From my personal experience in real world, during floods, war or natural disaster, people tend to ask for a leader. In truth, taking responsibility for decisions is a very hard job, and it is NEVER rewarded further than you know that decision made that influence your life is the best - by your measurements, if you are a leader

As a Star Trek fan, I can quote on of great fantasy leaders, Captain Jan Luc Picard, the most Englishman French ever (Gray Earl tea anyone? :) During one episode (se07 ep08 26:30), he and doctor had a mind connection, and after they escaped the lab, there was a crossroads with two road. Doctor asked "where now?" as it was a planet they had no info about, and he said, very firmly: "the left one!"

But after a second, she read his thoughts and said "you don't really know, don't you? You are acting like you know, but you are really guessing. Do you do this all the time?" "No, but there are times where it is needed for captain to give appearance of confidence"

This is something that is always on my mind.

Even when I don't know something, I am confident that I don't know it, and plainly ask for a fact on the matter. And when all are clueless, and look to me to make a decision, I make a confident choice - even if I am only guessing, as guessing involves logic, experience, deduction and observance.

So, how do you choose a person who will leader? Here are few of my thoughts on the matter:

1. A good leader can come from all four temperaments (link)

but usually comes from choleric, because of the mix of traits. Keep in mind that not every leader is choleric, and that not all choleric are leaders. There is much more to it. But, if your group has a choleric, he/she will surely fight for the right to lead. Choleric individuals tend to be more extroverted. They are described as independent, decisive, and goal-oriented, and ambitious. These combined with their dominate, result-oriented outlook make them natural leaders. In Greek, Medieval and Renaissance thought, they were also violent, vengeful, and short-tempered

don't limit yourself to choleric. Other temperaments can lead, with other approaches, and it all depends on the direction your community wishes to partake. If you want to be aggressive, to be goal and results oriented, if there are other communities around you that are opportunistic or aggressive, choleric is a great choice.

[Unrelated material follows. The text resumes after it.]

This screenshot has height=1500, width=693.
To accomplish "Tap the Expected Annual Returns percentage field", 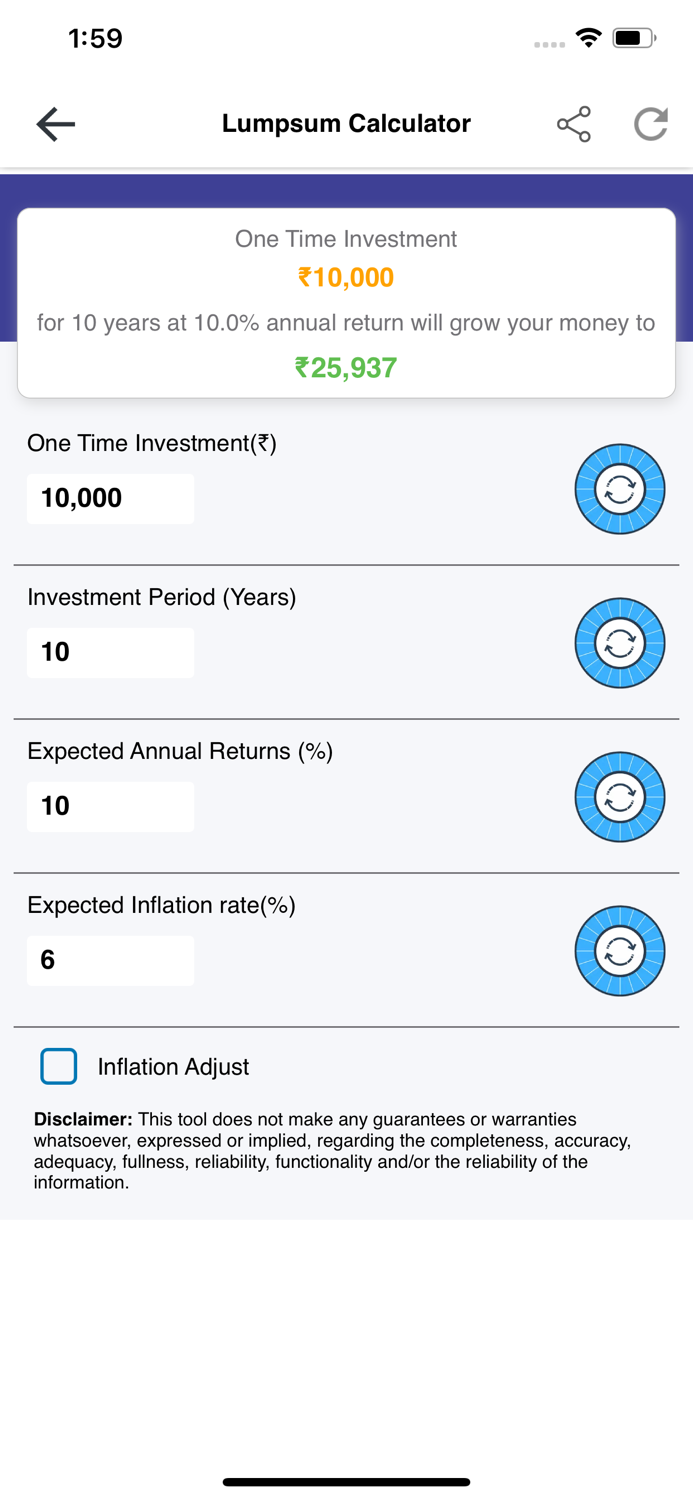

But if you desire to grow only trough creativity, charismatic PR, or pure statistics, other types could be more suitable, like phlegmatic, sanguine and melancholic respectively

practical AFOL example: In truth, in stressed atmosphere, where decisions need to be swift, changed in the second and where there is strive and conflict, Choleric is the perfect choice. One would say that building constructions out of child's toy is not a place where you would find conflict, but from my a decade long experience as a leader - you would be surprised how much "Game of Thrones" is involved, but then again, it is harmless and usually very unskilled and amateurish. Still, if this is your place of rest and you want to move from scheming and gossiping and wrong kind of captivity (not sports one) like the one you have at work, you would want to find footing and shut these tedious attempts at its root - a Choleric leader is perfect.

After you find footing, and all malicious factors are silenced, a phlegmatic can take over and lead - like, in war, war heroes are fantastic, but they are pretty useless in peace time, ad also damaging, reminding people about previous hardships.

2. Leader has to have integrity. But what that means? That means that being honest is a must "even if it takes you to your doom"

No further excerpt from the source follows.